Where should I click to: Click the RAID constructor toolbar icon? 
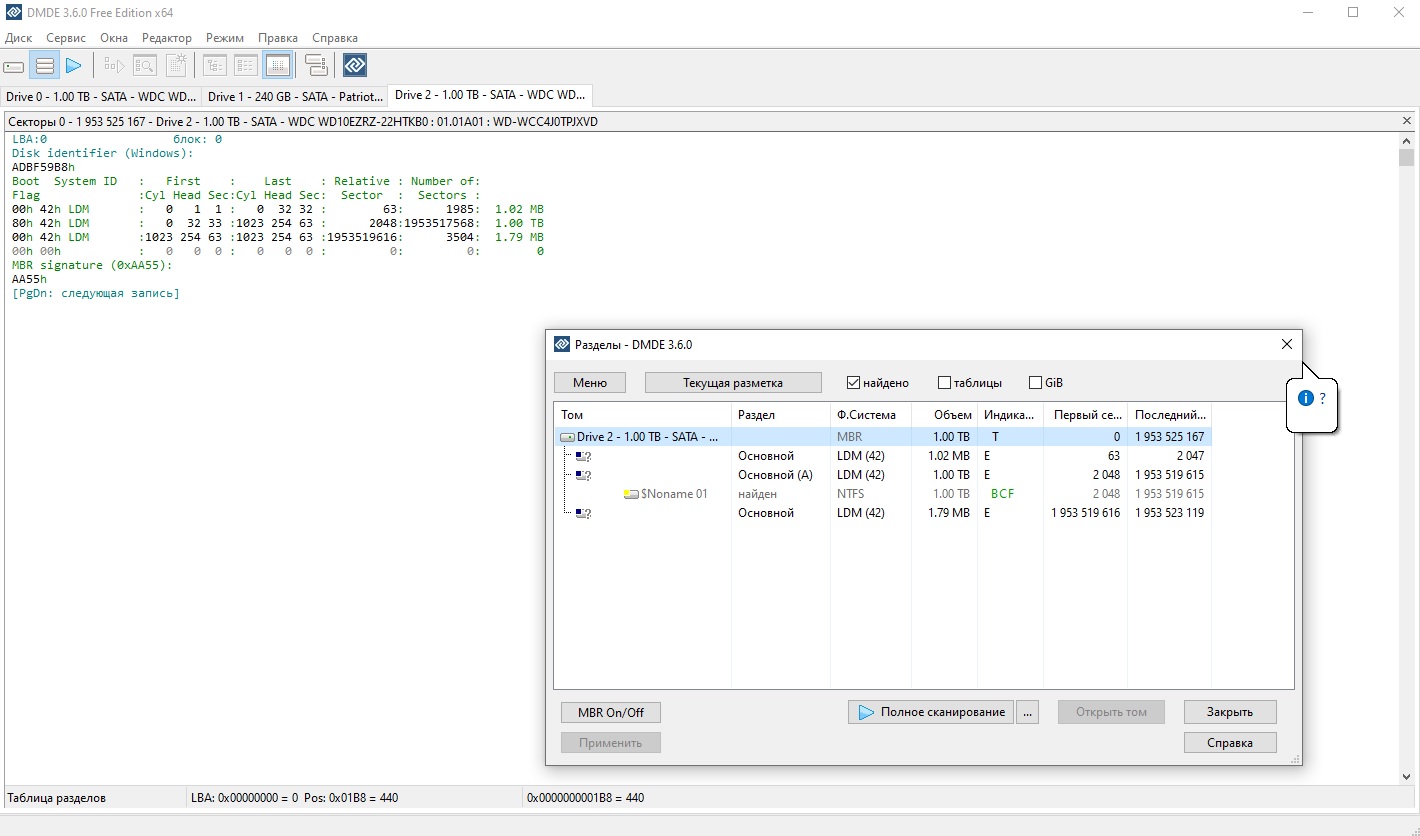coord(316,66)
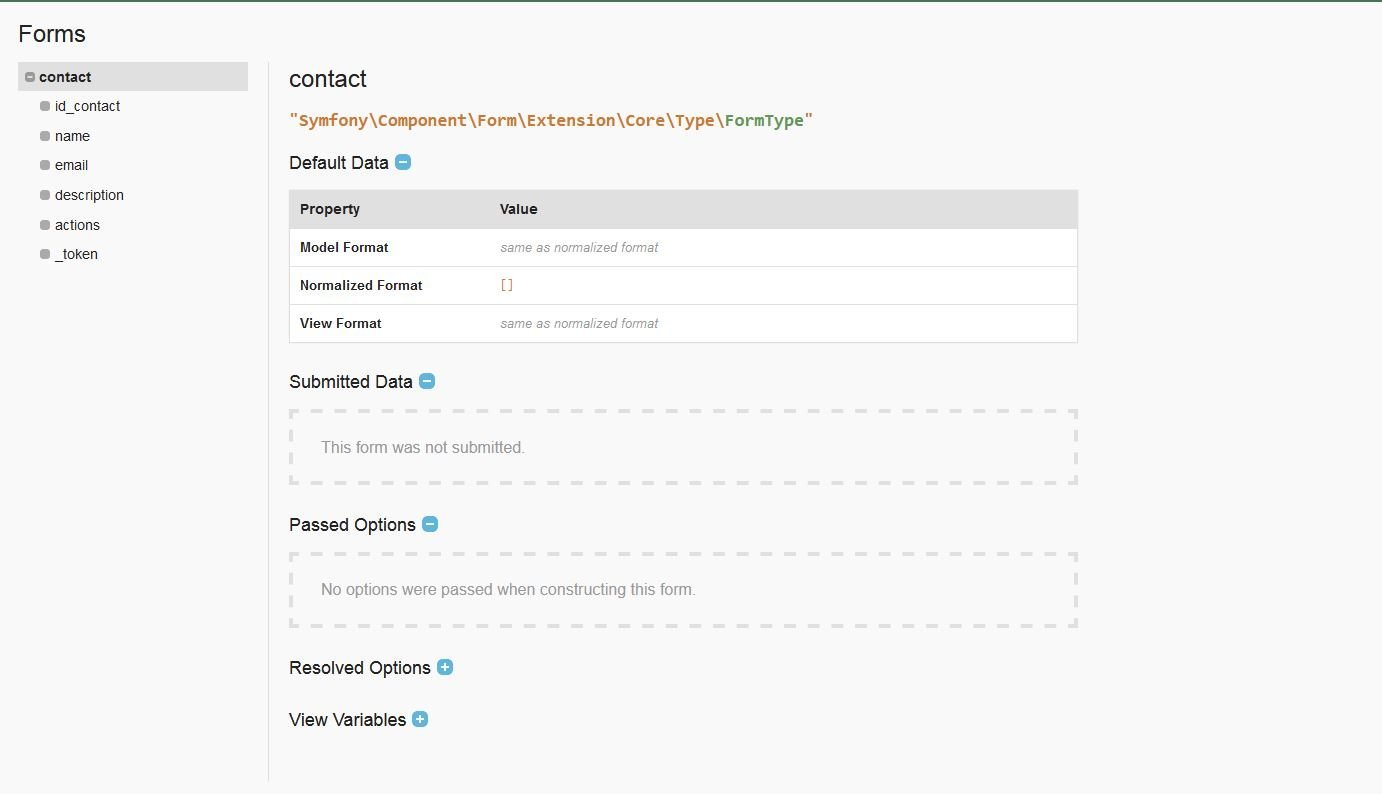Screen dimensions: 1382x794
Task: Click the bullet icon beside actions
Action: [45, 225]
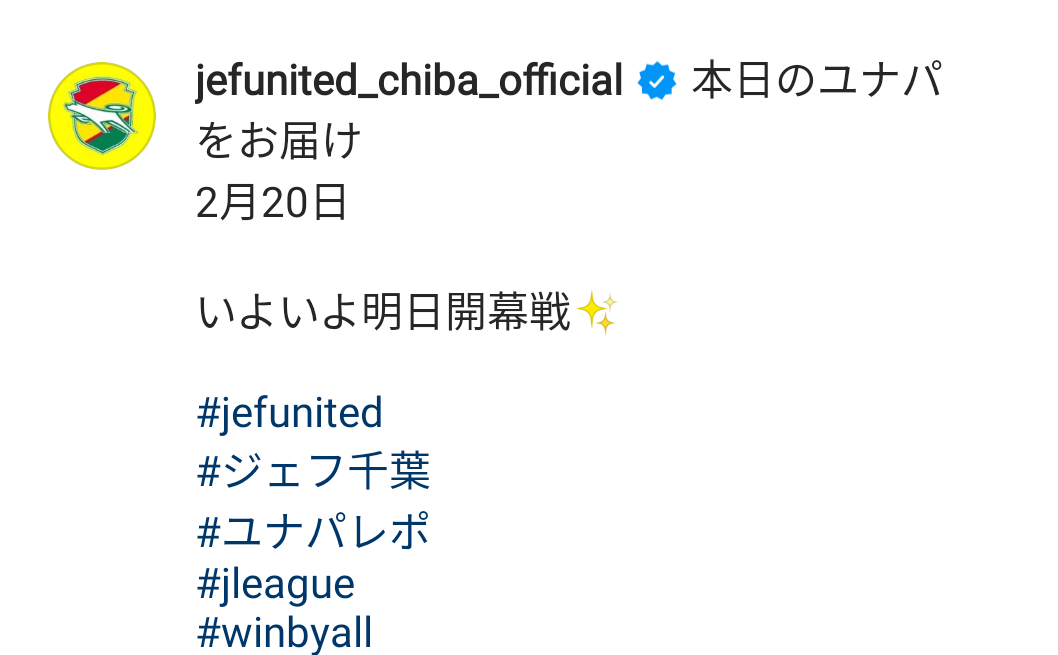Screen dimensions: 1058x655
Task: Click the sparkles emoji after 開幕戦
Action: (x=597, y=313)
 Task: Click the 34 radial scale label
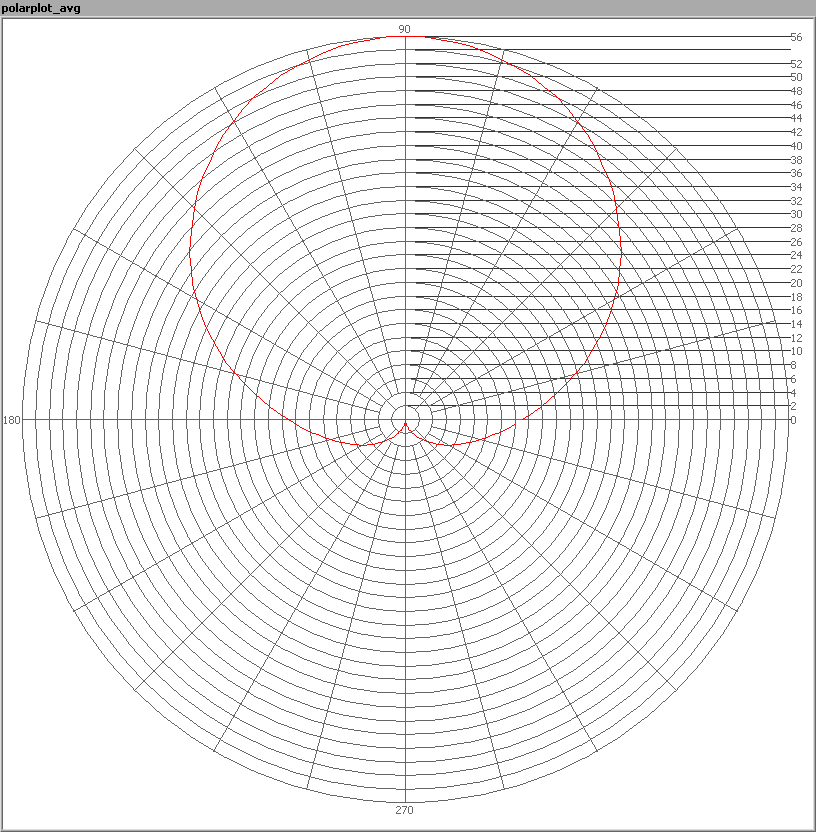click(x=796, y=187)
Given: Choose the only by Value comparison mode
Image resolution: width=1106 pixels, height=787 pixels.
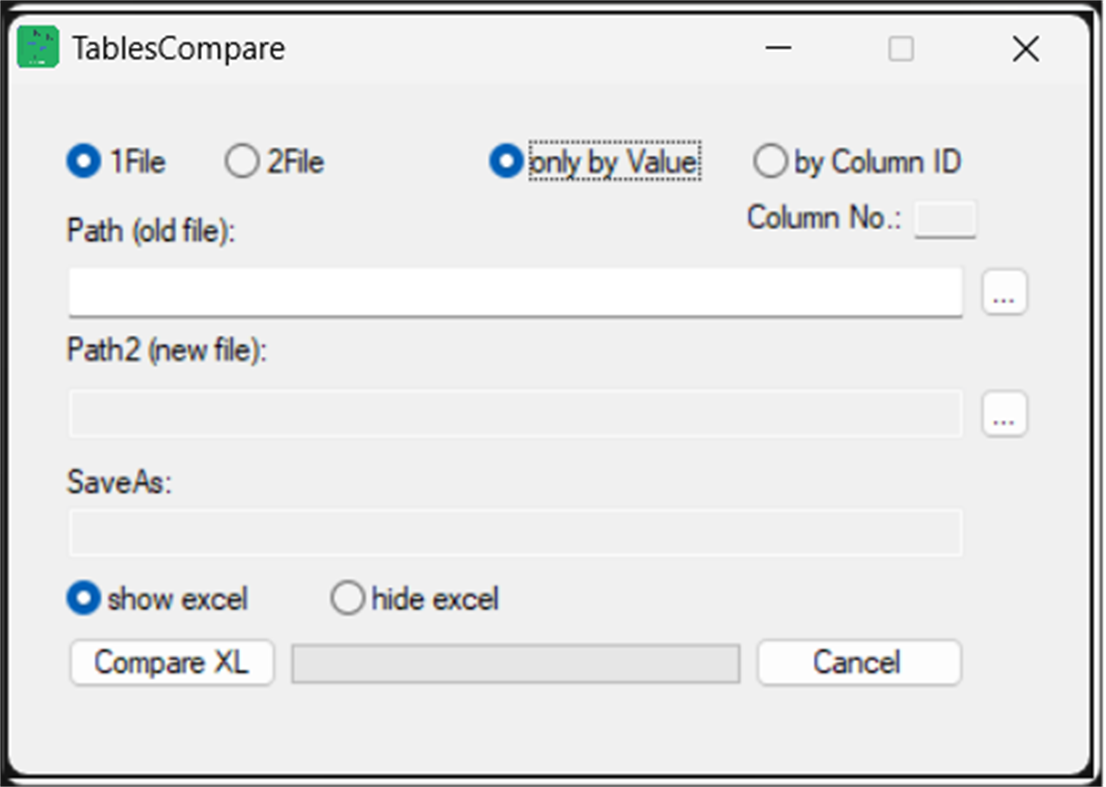Looking at the screenshot, I should [x=507, y=162].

▶ **Aim of the exercise**:
Take the data above and set it down exactly, images excluded.

▶ **Exercise result**:
Where should I click to: Click the RAID constructor toolbar icon? 
coord(316,66)
Screen dimensions: 1382x794
Task: Click the bullet icon beside actions
Action: [45, 225]
Screen dimensions: 1058x655
Task: Click the sparkles emoji after 開幕戦
Action: (x=597, y=313)
 Task: Click the 34 radial scale label
click(x=796, y=187)
Given: Choose the only by Value comparison mode
Image resolution: width=1106 pixels, height=787 pixels.
Looking at the screenshot, I should [x=507, y=162].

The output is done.